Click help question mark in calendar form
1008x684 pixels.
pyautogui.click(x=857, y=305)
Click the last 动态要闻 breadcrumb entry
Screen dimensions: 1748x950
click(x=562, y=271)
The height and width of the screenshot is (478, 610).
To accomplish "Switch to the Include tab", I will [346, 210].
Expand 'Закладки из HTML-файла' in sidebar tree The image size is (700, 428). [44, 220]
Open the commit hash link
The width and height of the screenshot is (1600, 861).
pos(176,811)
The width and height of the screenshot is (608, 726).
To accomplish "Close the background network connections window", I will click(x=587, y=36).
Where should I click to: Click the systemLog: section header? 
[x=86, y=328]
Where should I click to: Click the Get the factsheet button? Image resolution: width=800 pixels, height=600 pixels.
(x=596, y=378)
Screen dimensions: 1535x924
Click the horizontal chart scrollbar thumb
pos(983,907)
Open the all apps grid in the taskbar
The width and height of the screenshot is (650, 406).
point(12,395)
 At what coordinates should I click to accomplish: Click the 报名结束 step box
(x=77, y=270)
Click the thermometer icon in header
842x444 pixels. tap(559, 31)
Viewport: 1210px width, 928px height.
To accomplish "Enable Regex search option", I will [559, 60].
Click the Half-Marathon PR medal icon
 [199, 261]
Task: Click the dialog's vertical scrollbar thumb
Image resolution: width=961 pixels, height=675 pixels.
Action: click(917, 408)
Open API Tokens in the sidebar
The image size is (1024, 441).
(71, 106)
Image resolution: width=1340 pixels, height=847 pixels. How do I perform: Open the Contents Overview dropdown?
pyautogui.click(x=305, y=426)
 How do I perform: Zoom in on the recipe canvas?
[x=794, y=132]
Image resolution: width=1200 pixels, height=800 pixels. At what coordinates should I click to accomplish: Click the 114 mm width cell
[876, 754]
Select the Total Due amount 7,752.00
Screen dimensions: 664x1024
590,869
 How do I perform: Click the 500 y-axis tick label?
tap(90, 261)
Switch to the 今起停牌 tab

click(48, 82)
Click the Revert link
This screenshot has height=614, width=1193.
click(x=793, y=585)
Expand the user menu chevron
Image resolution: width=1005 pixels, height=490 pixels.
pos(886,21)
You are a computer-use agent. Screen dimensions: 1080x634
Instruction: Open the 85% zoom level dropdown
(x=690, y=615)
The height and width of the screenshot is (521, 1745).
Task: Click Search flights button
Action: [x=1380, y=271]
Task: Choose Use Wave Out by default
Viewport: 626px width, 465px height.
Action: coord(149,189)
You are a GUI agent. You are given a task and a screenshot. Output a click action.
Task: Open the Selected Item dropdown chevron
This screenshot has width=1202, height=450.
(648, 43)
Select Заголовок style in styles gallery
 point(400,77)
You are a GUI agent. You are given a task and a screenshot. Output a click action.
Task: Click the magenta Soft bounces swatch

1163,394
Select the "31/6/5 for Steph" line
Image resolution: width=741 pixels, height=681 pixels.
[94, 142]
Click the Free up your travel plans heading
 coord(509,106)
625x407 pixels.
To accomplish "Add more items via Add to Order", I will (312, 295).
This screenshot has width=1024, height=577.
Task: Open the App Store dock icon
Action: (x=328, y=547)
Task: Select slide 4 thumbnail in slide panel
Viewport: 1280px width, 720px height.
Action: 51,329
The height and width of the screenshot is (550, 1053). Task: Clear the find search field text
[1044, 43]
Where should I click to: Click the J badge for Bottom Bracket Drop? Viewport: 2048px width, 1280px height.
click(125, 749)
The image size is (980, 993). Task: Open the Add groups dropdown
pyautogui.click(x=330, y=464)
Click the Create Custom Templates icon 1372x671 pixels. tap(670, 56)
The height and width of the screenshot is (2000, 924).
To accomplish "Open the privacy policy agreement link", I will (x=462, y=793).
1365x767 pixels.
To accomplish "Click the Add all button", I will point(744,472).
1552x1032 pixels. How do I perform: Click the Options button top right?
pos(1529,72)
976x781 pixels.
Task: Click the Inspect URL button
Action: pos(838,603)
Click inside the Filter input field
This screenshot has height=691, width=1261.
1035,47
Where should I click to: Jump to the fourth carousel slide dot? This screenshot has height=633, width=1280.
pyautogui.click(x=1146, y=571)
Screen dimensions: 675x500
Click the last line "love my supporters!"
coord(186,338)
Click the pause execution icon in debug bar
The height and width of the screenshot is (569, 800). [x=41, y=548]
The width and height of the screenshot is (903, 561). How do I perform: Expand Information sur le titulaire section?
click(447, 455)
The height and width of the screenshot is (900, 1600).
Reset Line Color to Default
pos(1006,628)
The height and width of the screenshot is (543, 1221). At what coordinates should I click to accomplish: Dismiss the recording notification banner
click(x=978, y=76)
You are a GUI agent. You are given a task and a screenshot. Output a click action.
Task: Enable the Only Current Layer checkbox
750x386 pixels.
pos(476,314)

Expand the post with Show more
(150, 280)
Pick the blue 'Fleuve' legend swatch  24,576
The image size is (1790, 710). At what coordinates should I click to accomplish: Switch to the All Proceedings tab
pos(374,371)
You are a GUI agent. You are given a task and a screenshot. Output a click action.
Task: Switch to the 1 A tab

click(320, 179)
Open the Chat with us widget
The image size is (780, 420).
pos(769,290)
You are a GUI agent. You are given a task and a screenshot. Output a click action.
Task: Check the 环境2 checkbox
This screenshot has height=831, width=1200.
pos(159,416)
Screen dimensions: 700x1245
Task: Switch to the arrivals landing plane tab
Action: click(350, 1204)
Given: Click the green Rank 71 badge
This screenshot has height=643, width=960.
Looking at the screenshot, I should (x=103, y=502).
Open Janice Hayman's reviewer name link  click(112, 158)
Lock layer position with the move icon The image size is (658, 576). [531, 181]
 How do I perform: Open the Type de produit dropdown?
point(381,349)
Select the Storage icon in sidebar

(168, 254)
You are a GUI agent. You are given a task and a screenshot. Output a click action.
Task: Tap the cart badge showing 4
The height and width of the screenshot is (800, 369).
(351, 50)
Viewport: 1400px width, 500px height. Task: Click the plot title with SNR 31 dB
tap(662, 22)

:::::

**PROBLEM REQUIREMENTS**
Copy the lines above exactly, from the very first through the one containing "Open the commit hash link", and include no other line.

**EXERCISE SOLUTION**
Click help question mark in calendar form
1008x684 pixels.
pyautogui.click(x=857, y=305)
Click the last 动态要闻 breadcrumb entry
Screen dimensions: 1748x950
click(x=562, y=271)
The height and width of the screenshot is (478, 610).
To accomplish "Switch to the Include tab", I will [346, 210].
Expand 'Закладки из HTML-файла' in sidebar tree The image size is (700, 428). [44, 220]
Open the commit hash link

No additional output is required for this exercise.